┌─ Dataset records
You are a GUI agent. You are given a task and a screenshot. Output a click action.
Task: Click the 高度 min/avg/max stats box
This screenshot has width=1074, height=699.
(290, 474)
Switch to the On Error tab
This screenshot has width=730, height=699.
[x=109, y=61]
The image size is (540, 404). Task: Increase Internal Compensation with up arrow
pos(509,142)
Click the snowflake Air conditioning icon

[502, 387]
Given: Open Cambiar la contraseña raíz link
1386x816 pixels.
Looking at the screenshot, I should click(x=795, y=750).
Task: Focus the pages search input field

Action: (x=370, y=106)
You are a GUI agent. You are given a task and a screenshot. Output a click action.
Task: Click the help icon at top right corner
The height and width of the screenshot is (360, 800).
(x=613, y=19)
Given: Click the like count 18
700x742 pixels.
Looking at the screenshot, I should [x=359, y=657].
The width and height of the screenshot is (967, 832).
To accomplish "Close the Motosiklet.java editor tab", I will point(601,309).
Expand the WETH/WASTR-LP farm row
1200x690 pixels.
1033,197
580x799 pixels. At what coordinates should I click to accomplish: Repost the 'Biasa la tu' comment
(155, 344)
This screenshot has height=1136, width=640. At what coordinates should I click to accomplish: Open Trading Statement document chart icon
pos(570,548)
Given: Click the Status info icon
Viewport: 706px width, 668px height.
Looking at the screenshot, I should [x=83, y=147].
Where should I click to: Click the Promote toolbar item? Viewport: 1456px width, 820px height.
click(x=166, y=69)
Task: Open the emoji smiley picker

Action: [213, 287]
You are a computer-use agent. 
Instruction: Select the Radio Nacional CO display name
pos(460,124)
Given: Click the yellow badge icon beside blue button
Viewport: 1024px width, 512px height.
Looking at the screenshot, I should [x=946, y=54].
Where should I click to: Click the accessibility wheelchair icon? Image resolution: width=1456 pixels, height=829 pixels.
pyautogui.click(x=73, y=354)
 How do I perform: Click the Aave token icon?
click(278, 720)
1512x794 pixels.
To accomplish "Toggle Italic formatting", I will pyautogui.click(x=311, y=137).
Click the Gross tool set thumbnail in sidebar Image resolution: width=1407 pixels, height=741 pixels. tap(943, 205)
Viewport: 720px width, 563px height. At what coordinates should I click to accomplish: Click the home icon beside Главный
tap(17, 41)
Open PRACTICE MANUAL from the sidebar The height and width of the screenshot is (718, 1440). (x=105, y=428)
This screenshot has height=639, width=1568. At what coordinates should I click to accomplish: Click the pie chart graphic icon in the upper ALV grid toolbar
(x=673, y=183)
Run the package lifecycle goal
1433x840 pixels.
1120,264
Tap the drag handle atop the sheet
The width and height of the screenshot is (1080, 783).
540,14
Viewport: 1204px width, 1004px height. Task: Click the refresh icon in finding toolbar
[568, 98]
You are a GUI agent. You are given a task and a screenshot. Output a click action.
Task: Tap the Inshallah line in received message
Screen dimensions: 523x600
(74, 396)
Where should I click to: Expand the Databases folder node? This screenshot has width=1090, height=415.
└─
▶ **Your objective**
Please restate all of the data above, changing each "Viewport" to "Display" and keeping everything else the same.

▶ **Answer to this problem**
You are a GUI agent. You are given a task and a screenshot. Output a click action.
Task: Click the 高度 min/avg/max stats box
This screenshot has width=1074, height=699.
(290, 474)
Switch to the On Error tab
This screenshot has width=730, height=699.
[x=109, y=61]
The image size is (540, 404). Task: Increase Internal Compensation with up arrow
pos(509,142)
Click the snowflake Air conditioning icon

[502, 387]
Given: Open Cambiar la contraseña raíz link
1386x816 pixels.
Looking at the screenshot, I should click(x=795, y=750).
Task: Focus the pages search input field

Action: (x=370, y=106)
You are a GUI agent. You are given a task and a screenshot. Output a click action.
Task: Click the help icon at top right corner
The height and width of the screenshot is (360, 800).
(x=613, y=19)
Given: Click the like count 18
700x742 pixels.
Looking at the screenshot, I should [x=359, y=657].
The width and height of the screenshot is (967, 832).
To accomplish "Close the Motosiklet.java editor tab", I will point(601,309).
Expand the WETH/WASTR-LP farm row
1200x690 pixels.
1033,197
580x799 pixels. At what coordinates should I click to accomplish: Repost the 'Biasa la tu' comment
(155, 344)
This screenshot has height=1136, width=640. At what coordinates should I click to accomplish: Open Trading Statement document chart icon
pos(570,548)
Given: Click the Status info icon
Display: 706px width, 668px height.
Looking at the screenshot, I should [x=83, y=147].
Where should I click to: Click the Promote toolbar item? Display: 1456px width, 820px height.
click(x=166, y=69)
Task: Open the emoji smiley picker

Action: [213, 287]
You are a computer-use agent. 
Instruction: Select the Radio Nacional CO display name
pos(460,124)
Given: Click the yellow badge icon beside blue button
Display: 1024px width, 512px height.
Looking at the screenshot, I should [x=946, y=54].
Where should I click to: Click the accessibility wheelchair icon? Image resolution: width=1456 pixels, height=829 pixels.
pyautogui.click(x=73, y=354)
 How do I perform: Click the Aave token icon?
click(278, 720)
1512x794 pixels.
To accomplish "Toggle Italic formatting", I will pyautogui.click(x=311, y=137).
Click the Gross tool set thumbnail in sidebar Image resolution: width=1407 pixels, height=741 pixels. tap(943, 205)
Display: 720px width, 563px height. At what coordinates should I click to accomplish: Click the home icon beside Главный
tap(17, 41)
Open PRACTICE MANUAL from the sidebar The height and width of the screenshot is (718, 1440). (x=105, y=428)
This screenshot has height=639, width=1568. At what coordinates should I click to accomplish: Click the pie chart graphic icon in the upper ALV grid toolbar
(x=673, y=183)
Run the package lifecycle goal
1433x840 pixels.
1120,264
Tap the drag handle atop the sheet
The width and height of the screenshot is (1080, 783).
540,14
Display: 1204px width, 1004px height. Task: Click the refresh icon in finding toolbar
[568, 98]
You are a GUI agent. You are given a task and a screenshot. Output a click action.
Task: Tap the Inshallah line in received message
Screen dimensions: 523x600
(74, 396)
Where should I click to: Expand the Databases folder node? This screenshot has width=1090, height=415.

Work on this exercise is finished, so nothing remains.